━━ Given information
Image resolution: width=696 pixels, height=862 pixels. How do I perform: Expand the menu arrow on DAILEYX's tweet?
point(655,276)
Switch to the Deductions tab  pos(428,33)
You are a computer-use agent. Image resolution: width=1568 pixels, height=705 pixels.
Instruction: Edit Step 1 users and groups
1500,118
━━━━
━━ Given information
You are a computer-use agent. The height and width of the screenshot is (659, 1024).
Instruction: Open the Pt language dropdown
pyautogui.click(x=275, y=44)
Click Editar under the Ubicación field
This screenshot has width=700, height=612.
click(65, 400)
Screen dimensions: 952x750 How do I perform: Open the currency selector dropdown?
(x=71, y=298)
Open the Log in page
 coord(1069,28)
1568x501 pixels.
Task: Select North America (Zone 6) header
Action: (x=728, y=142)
━━━━
**Action item:** In the entries above, find each line with the word "agent" and copy it.

**Completed exercise:**
You are a computer-use agent. Image resolution: width=1568 pixels, height=705 pixels.
You are a computer-use agent. The height and width of the screenshot is (659, 1024).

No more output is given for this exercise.